Te Pāti Māori case: Can the High Court really force people to be friends again?
Wednesday, 4 February 2026
OPINION: He might make half a million dollars a year, but it is hard to be envious of Justice Paul Radich.
The accomplished High Court judge is currently tasked with working out whether Mariaemeno Kapa-Kingi was legally expelled from Te Pāti Māori (TPM) – and thus whether the party gets to move into election gear or continue to focus on itself. He is being asked to potentially intervene right into the heart of politics in a way that could quite easily change the fate of the election. No pressure.
Perhaps “legally expelled” is putting it strongly, as this suggests that her expulsion broke some kind of iron-clad legislation handed down by Parliament.
Instead, her lawyers are contending that TPM broke the rules of its own constitution in a multiplicity of ways. Essentially they point out that the stated grounds for her expulsion were wrong, the National Council that made the decision did not do it correctly, the National Council was the wrong group to even make that decision, and even if it was it was not properly constituted when it met.
Read more:
High Court forces Te Pāti Māori to re-admit MP Mariameno Kapa-Kingi after expulsion
Unscrambling an omelette: Te Pāti Māori case asks court to consider what a party really is
The party’s constitution is the real weapon her lawyers have – it’s a total mess. It seemingly has two totally different mechanisms for expelling people. It suggests a council that if fully constituted would have dozens and dozens of members. It suggests that the party’s president should “rotate” on a three-yearly basis – ammo for her lawyers to argue that John Tamihere shouldn’t even be president right now.

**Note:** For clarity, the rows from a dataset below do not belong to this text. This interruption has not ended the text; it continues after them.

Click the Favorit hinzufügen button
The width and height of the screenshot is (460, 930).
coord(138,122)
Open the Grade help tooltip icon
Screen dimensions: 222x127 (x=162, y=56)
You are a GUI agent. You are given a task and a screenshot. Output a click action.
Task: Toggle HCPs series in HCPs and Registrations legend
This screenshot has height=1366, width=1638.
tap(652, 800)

TPM’s lawyers must trudge through this thicket of confusing clauses to explain why the expulsion of Kapa-Kingi was just.
Their most convincing line of argument leaves the constitution aside and moves to the wider world of politics – where the lawyers argue party leaders need wide discretion if their party is being brought into disrepute. Davey Salmon KC made the point that the judge and all the lawyers were not experts in politics or PR, but Tamihere might be – and thus should be given some remit to make fast-paced calls about the “disrepute” the party was being brought into by Kapa-Kingi.

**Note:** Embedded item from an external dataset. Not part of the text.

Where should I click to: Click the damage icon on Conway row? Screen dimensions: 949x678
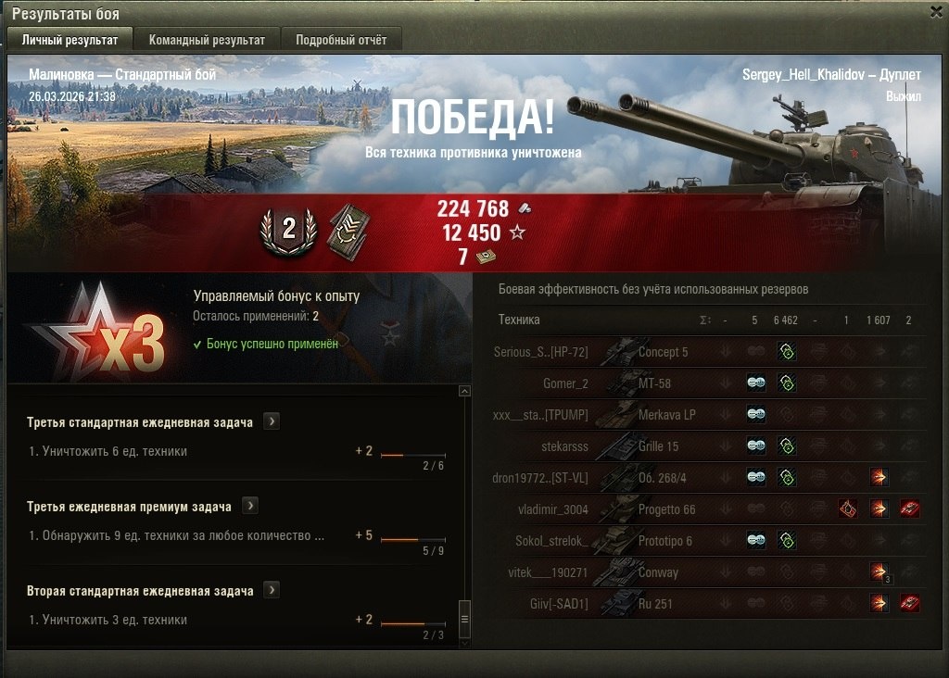(880, 572)
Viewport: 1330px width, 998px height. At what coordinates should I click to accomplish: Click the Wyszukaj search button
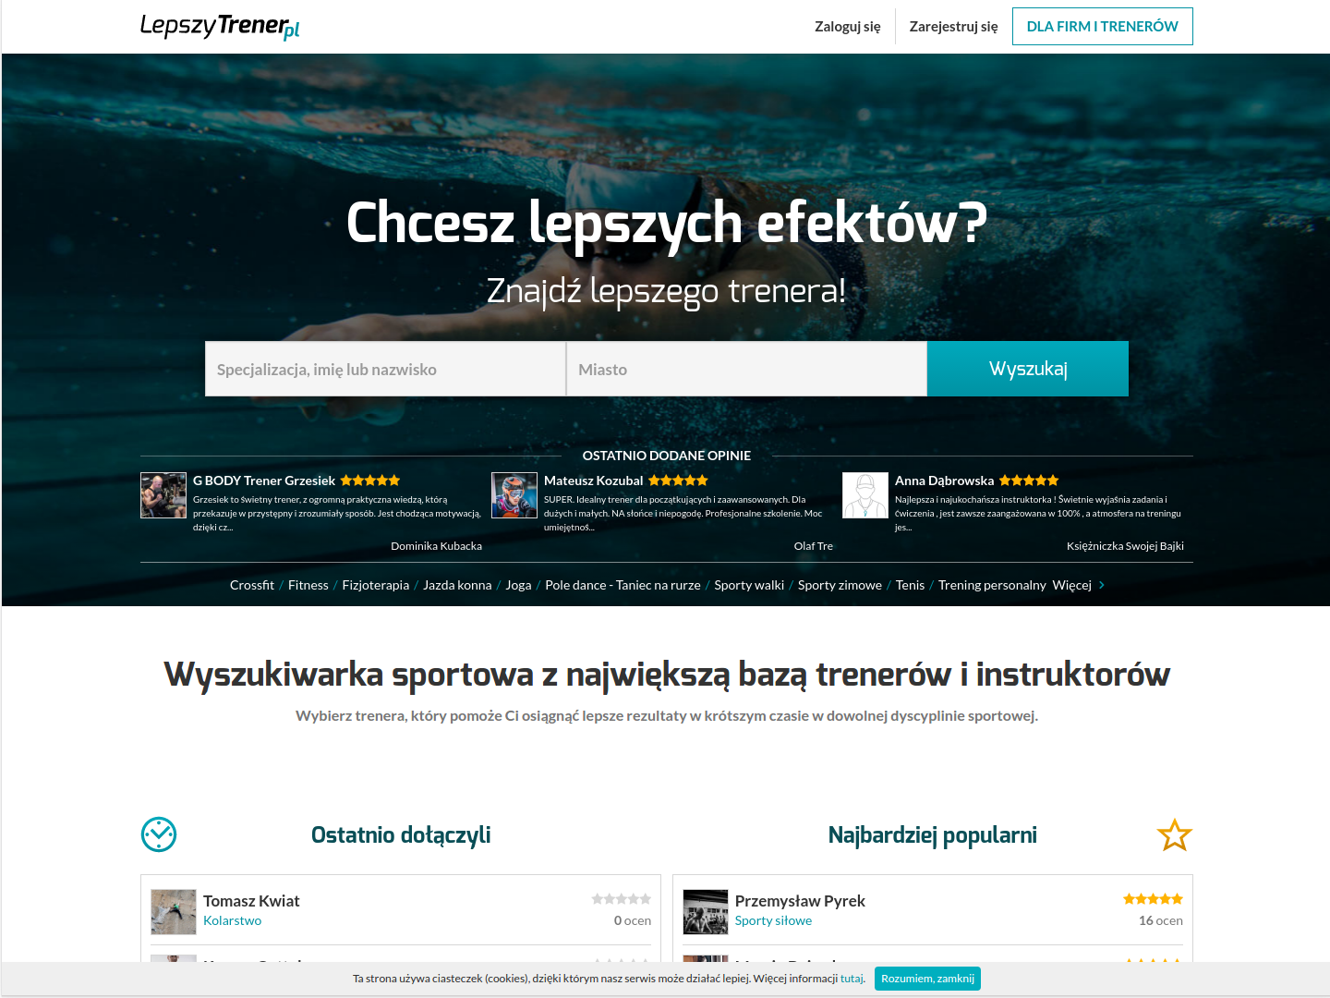coord(1028,369)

This argument relies less on Kapa-Kingi’s own statements than her lack of distancing herself from her son’s public statements attacking the party.
There was some sign that the judge was tempted to move away from a strict reading of the constitution when deciding the case. He asked Kapa-Kingi’s lawyer how he might react if the case was decided on a wider “fairness” basis rather than just on a breach of the constitution. That means the judge could eventually decide that even if the party didn’t quite cross the “Ts” or dot the “Is” while it expelled her it still had a good reason to do so and the process was undertaken fairly. (Her lawyer was confident that even through this lens she was still in the right.)
You could certainly understand the judge being somewhat reticent here. Already it is unclear if the party has even properly responded to the the interim order to reinstate Kapa-Kingi – she is still sitting as an Independent in the House, and the party hasn’t written to the Speaker to make clear she should be treated as a TPM MP again. You could make the argument that he is able to make her an MP of the party again outside of Parliament – able to attend annual general meetings and the like – but not sit with the party in Parliament. But what is the point of a party if it is not to sit in Parliament together?
Then, if you force the party into that, where does it stop? Is there a legal order stopping the rest of the party meeting without her and deciding on party policies? This is both the heart of actually existing party politics and an incredibly social thing, a group of people voluntarily meeting to decide how they should act together.
Judges are occasionally happy to force employers to take back employees they wrongly fired, but it’s hard to imagine one forcing a small friend group to re-admit an errant member. And this is the kind of friend group courts like to stay away from – the principle of “comity” generally holds that the judiciary should leave the workings of Parliament to the politicians, especially in the absence of clear, black-letter law.
On the other hand, if the judge does believe the expulsion breached the constitution, can he really let the issue lie in the interests of comity? Shouldn’t party constitutions mean something?
Radich might be blessed enough to find a way through the middle. There is nothing stopping him finding that the process to expel Kapa-Kingi was in fact improper – but when it comes to the “remedy” stopping short of forcing her reinstatement to the party. (This would be easier if he decided it narrowly on technical grounds, rather than on the wider idea of fairness). It would be far from the first time a Judge had come down on one side of an argument without quite giving them everything they ask for.
This would have the elegant result of restoring some mana to Kapa-Kingi while not forcing the judiciary too far into the messy world of politics. It would let both sides claim they had won. Politics is a game of compromise, and sometimes leaving both sides unsatisfied is the only way through.